De plus, le sous-comité propose les nouvelles mesures suivantes :

  1. Il faudrait fournir aux procureurs de la Couronne des renseignements sur le traumatisme vicariant. Ceux-ci devraient en connaitre les symptômes et comprendre la manière dont cela influe sur le processus de prise de décisions.

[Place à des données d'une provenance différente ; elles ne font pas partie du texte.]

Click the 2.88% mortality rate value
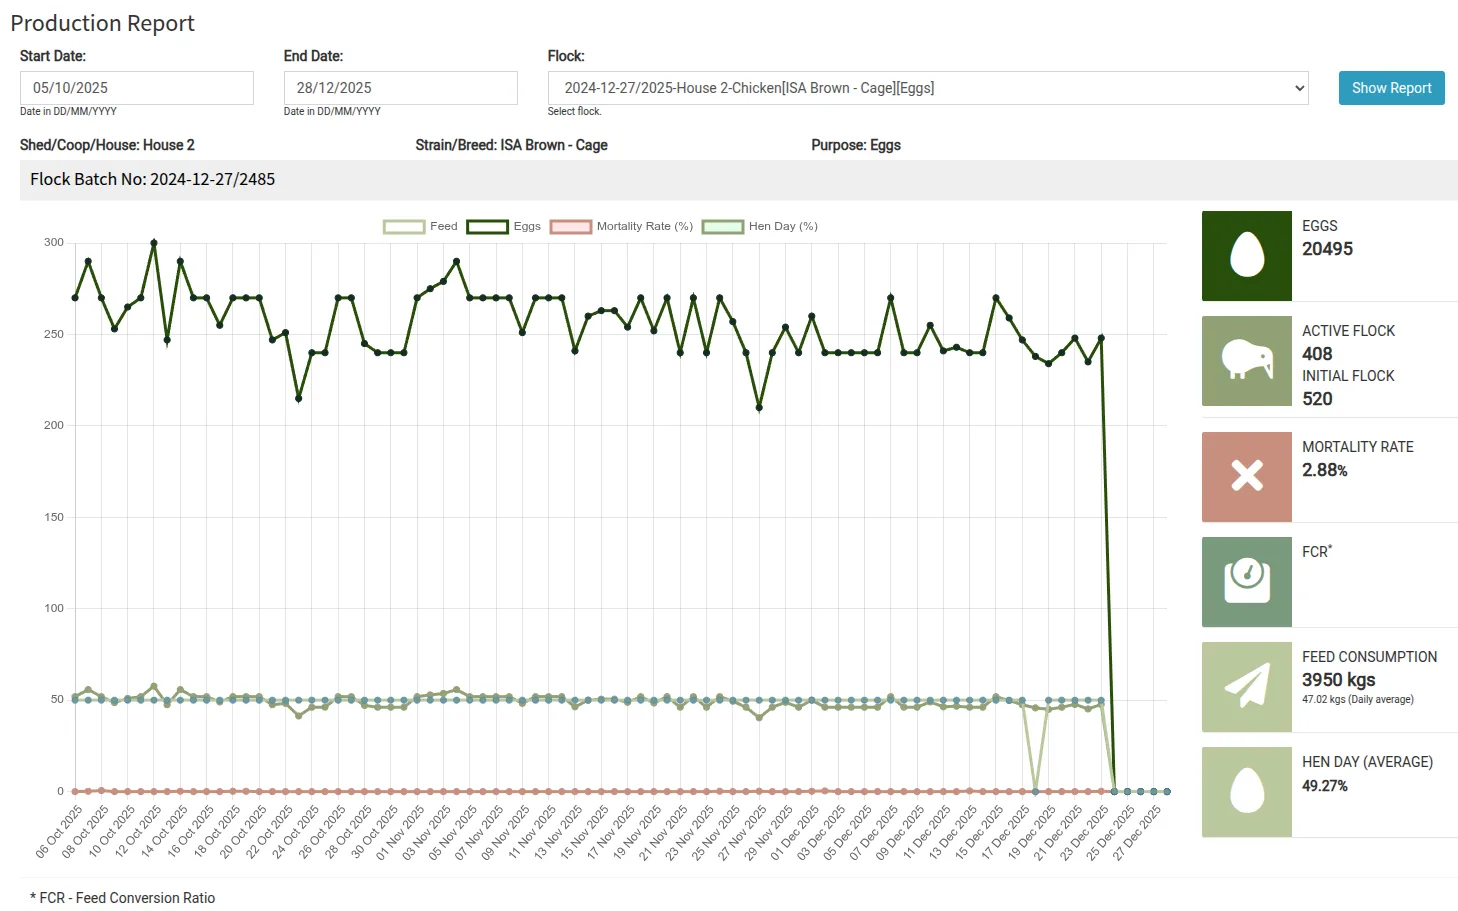[1324, 470]
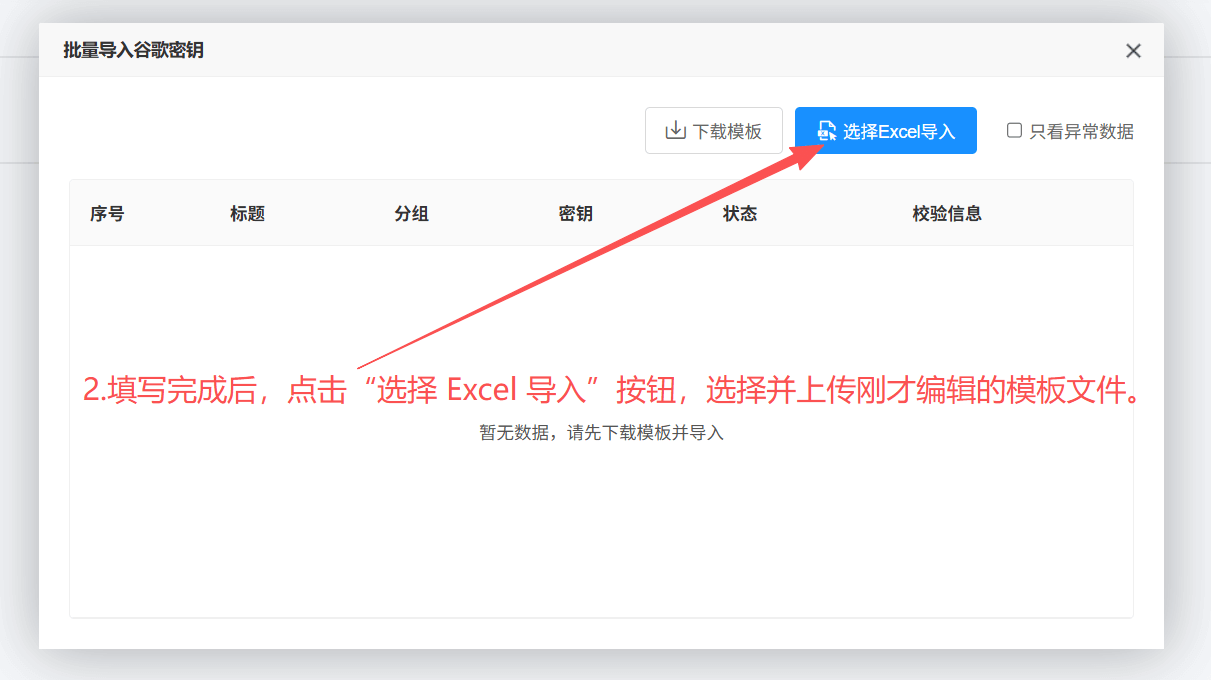Click the 标题 column header
The width and height of the screenshot is (1211, 680).
(x=247, y=213)
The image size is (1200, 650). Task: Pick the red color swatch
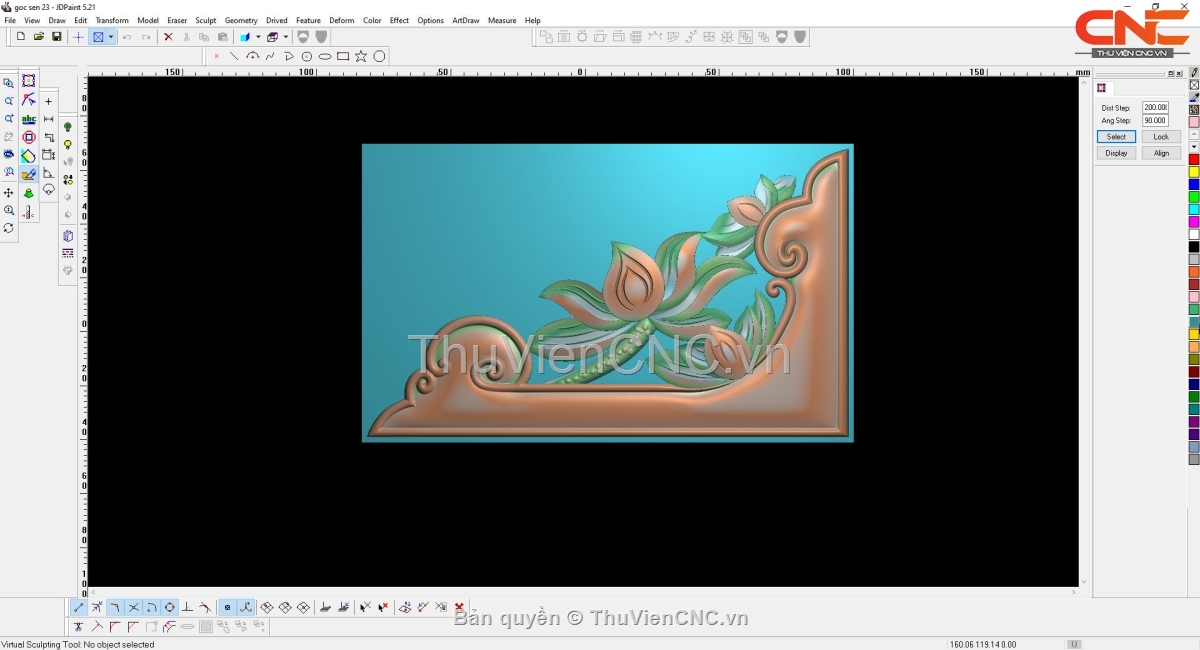pos(1194,159)
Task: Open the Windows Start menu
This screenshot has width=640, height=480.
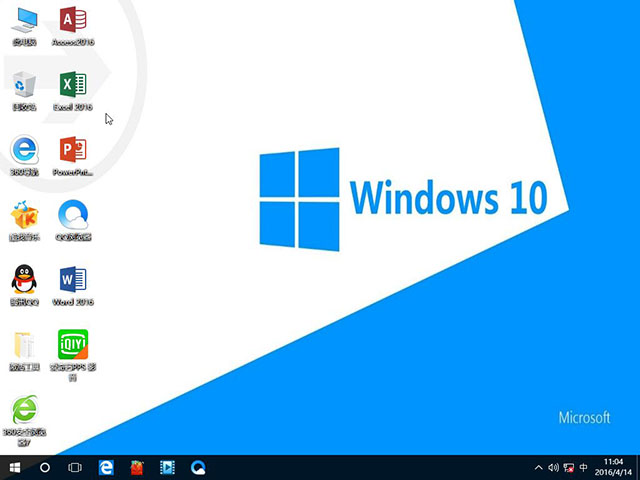Action: (x=15, y=467)
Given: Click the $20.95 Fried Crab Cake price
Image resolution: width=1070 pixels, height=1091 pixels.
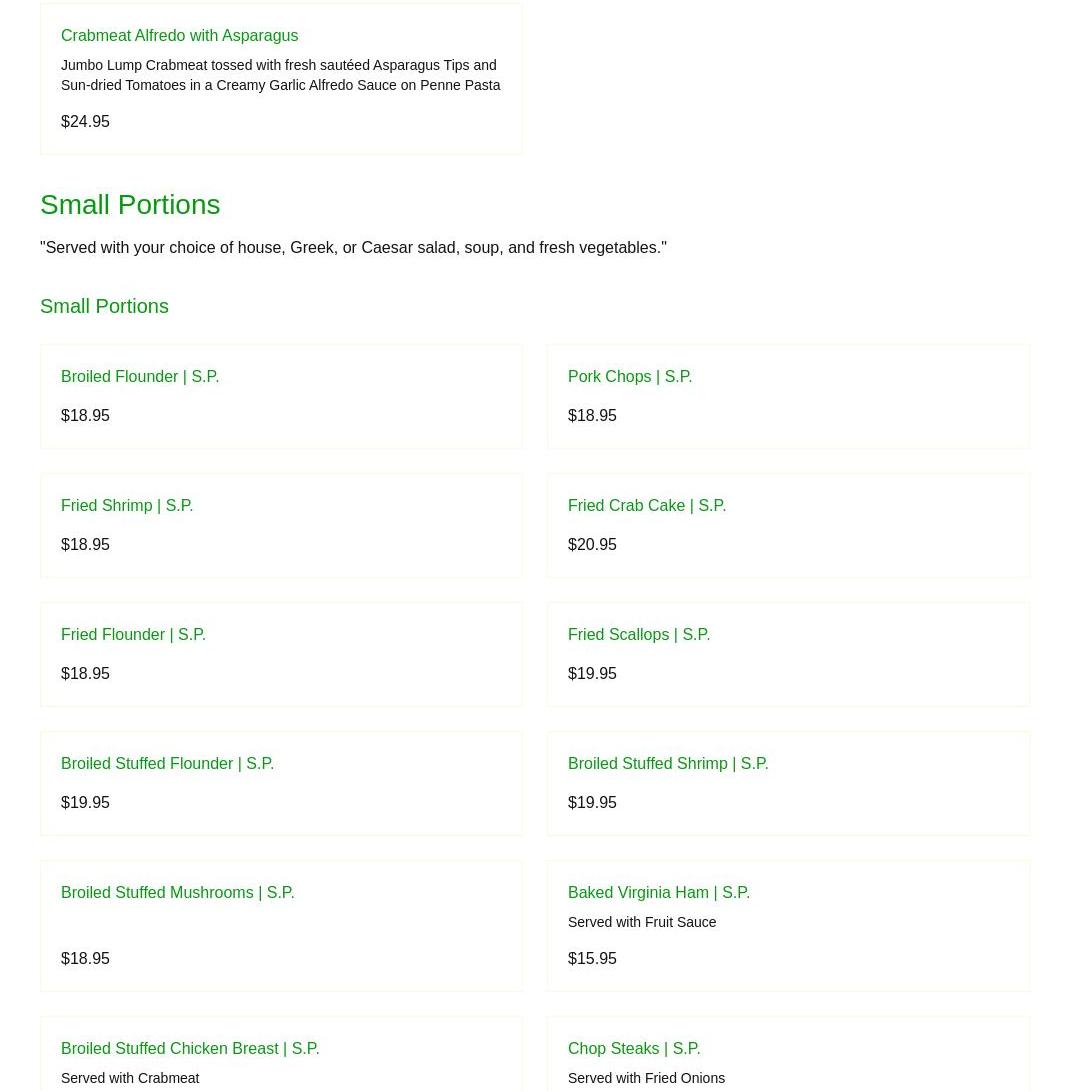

Ceux qui en souffrent devraient recevoir les services de soutien appropriés.
  2. Lorsque les ressources le permettent, les services de poursuite devraient envisager d’officialiser la position « de l’avocat du diable » au sein des bureaux et des équipes de poursuite de la Couronne.
  3. Il faudrait que les membres du Sous-comité fédéral, provincial et territorial des chefs des poursuites pénales sur la prévention des erreurs judiciaires élaborent des outils et des lignes directrices aux fins d’évaluation des cas pour prévenir les erreurs judiciaires qu’ils soumettront aux services de poursuite à l’échelle nationale.
  4. Les services de police et de poursuite devraient élaborer des lignes directrices et des politiques sur la « vision étroite » dans la mesure où ils ne s’en sont pas déjà dotés.
  5. Il faudrait encourager les services de police à continuer de favoriser l’offre de formation sur la GCG à ceux qui participent aux enquêtes de cas graves, dans la mesure où une telle formation traite tout particulièrement des causes des enquêtes infructueuses et propose des stratégies en vue de les réduire au minimum.
  6. Il faudrait encourager d’autres administrations à prendre en considération le processus d’accréditation (chef d’équipe - gestion des cas graves) de la Colombie-Britannique - méthode visant à veiller à ce que seuls les employés hautement qualifiés soient chargés de diriger des enquêtes d’envergure.